Below are several records. Retype exactly those lines running from the one with "About Us (34, 2453)" through the one with "Germany (284, 2341)", end lines included, and no others.

### Extracted data
──────────

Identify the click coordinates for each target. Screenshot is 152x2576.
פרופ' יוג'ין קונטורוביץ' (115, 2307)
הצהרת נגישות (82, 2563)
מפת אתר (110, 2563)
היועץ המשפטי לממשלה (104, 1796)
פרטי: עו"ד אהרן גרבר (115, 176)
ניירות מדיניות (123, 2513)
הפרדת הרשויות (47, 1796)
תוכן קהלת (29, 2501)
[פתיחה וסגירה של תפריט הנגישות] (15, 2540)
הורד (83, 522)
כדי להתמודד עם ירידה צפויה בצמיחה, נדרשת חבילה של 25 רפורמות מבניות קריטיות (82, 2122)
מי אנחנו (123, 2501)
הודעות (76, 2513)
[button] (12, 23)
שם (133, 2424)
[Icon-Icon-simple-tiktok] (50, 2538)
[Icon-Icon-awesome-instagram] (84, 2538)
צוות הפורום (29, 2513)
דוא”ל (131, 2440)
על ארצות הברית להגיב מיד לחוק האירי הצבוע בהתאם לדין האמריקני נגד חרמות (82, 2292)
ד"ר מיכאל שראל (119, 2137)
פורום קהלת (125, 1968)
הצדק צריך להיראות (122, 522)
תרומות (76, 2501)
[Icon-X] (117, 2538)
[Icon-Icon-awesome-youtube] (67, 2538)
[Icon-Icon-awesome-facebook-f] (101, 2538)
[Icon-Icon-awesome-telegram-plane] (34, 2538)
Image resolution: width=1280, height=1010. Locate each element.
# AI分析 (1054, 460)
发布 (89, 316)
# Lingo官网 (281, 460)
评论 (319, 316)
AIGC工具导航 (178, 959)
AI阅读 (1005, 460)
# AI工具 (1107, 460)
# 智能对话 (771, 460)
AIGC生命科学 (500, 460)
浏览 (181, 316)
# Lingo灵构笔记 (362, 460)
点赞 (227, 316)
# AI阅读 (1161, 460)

──────────

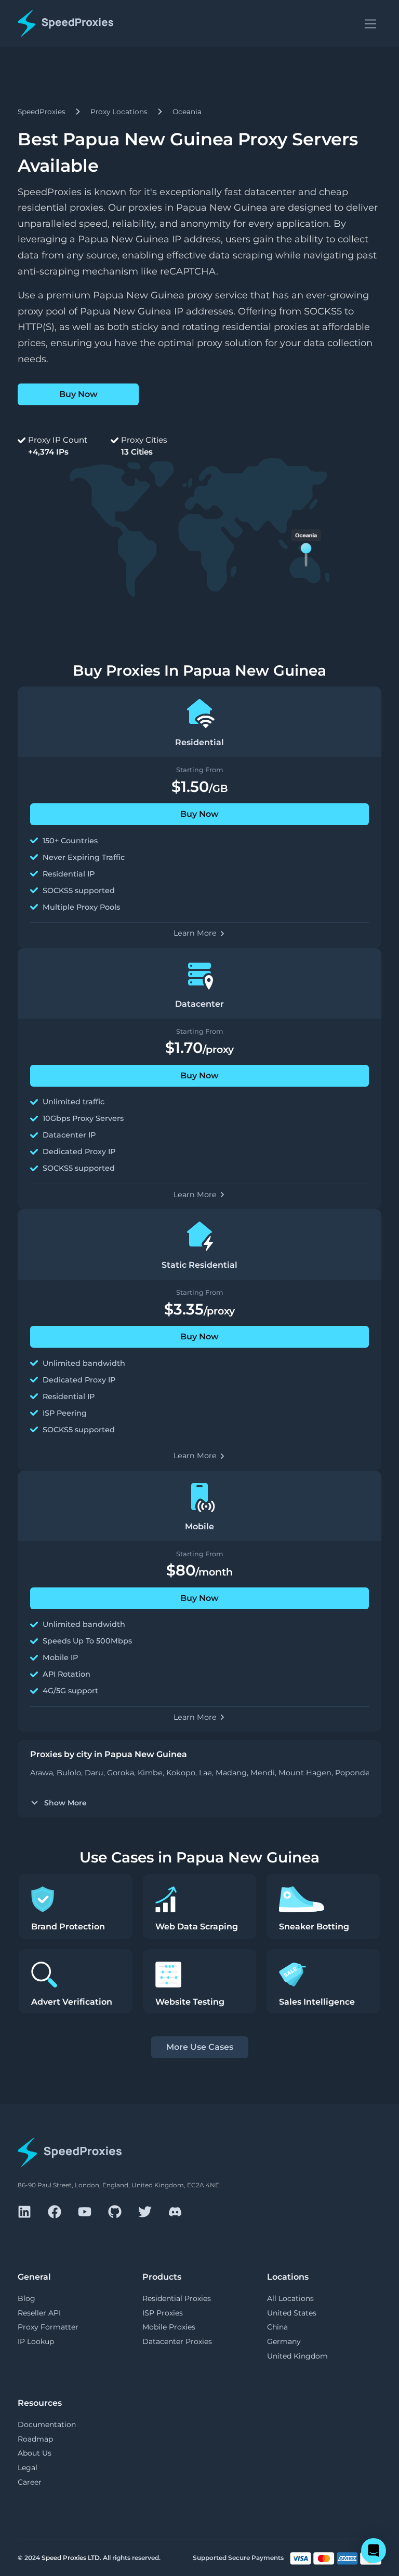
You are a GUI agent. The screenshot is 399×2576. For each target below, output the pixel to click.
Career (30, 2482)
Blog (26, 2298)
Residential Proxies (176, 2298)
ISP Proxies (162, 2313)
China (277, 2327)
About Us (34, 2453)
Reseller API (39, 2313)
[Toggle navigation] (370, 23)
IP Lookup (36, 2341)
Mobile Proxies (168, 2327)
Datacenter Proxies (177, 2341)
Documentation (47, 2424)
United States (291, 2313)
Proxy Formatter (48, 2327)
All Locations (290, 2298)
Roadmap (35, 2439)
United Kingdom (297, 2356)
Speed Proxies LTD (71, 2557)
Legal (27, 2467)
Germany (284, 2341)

──────────

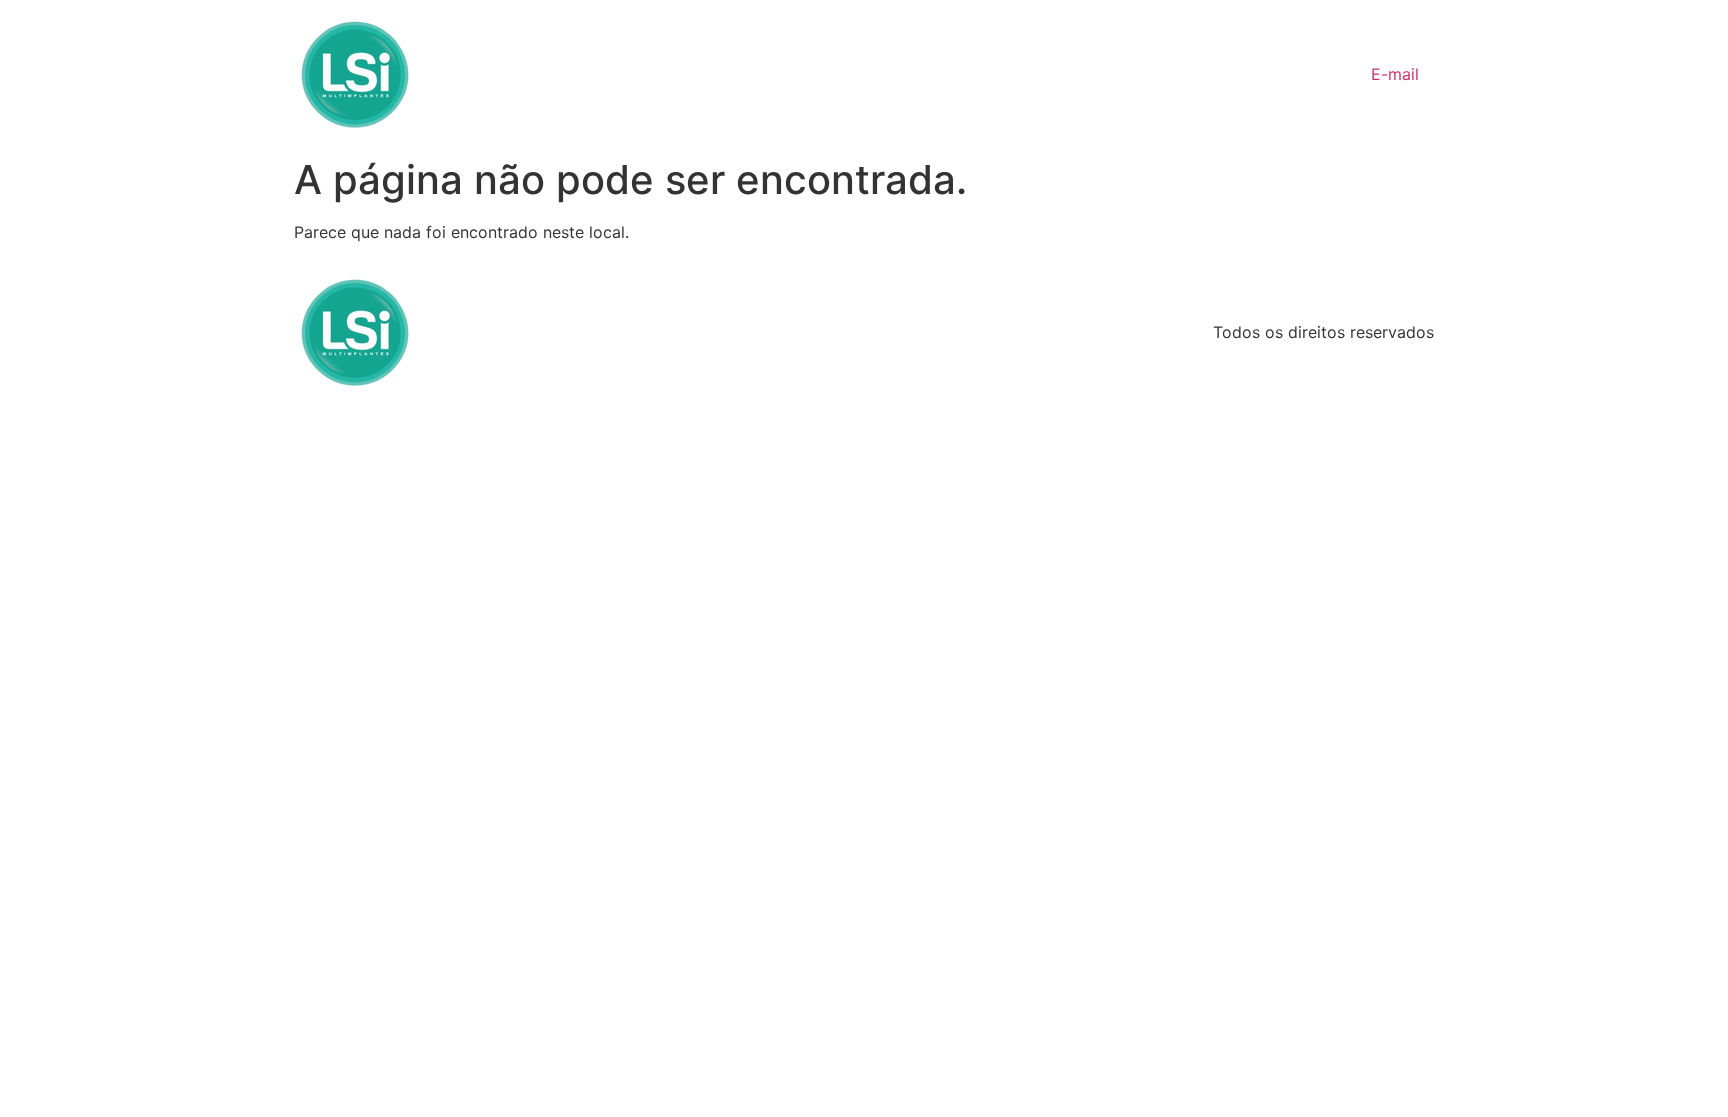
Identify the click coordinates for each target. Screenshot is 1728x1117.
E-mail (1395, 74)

──────────

### Exercise result
About Us (34, 2453)
Reseller API (39, 2313)
[Toggle navigation] (370, 23)
IP Lookup (36, 2341)
Mobile Proxies (168, 2327)
Datacenter Proxies (177, 2341)
Documentation (47, 2424)
United States (291, 2313)
Proxy Formatter (48, 2327)
All Locations (290, 2298)
Roadmap (35, 2439)
United Kingdom (297, 2356)
Speed Proxies LTD (71, 2557)
Legal (27, 2467)
Germany (284, 2341)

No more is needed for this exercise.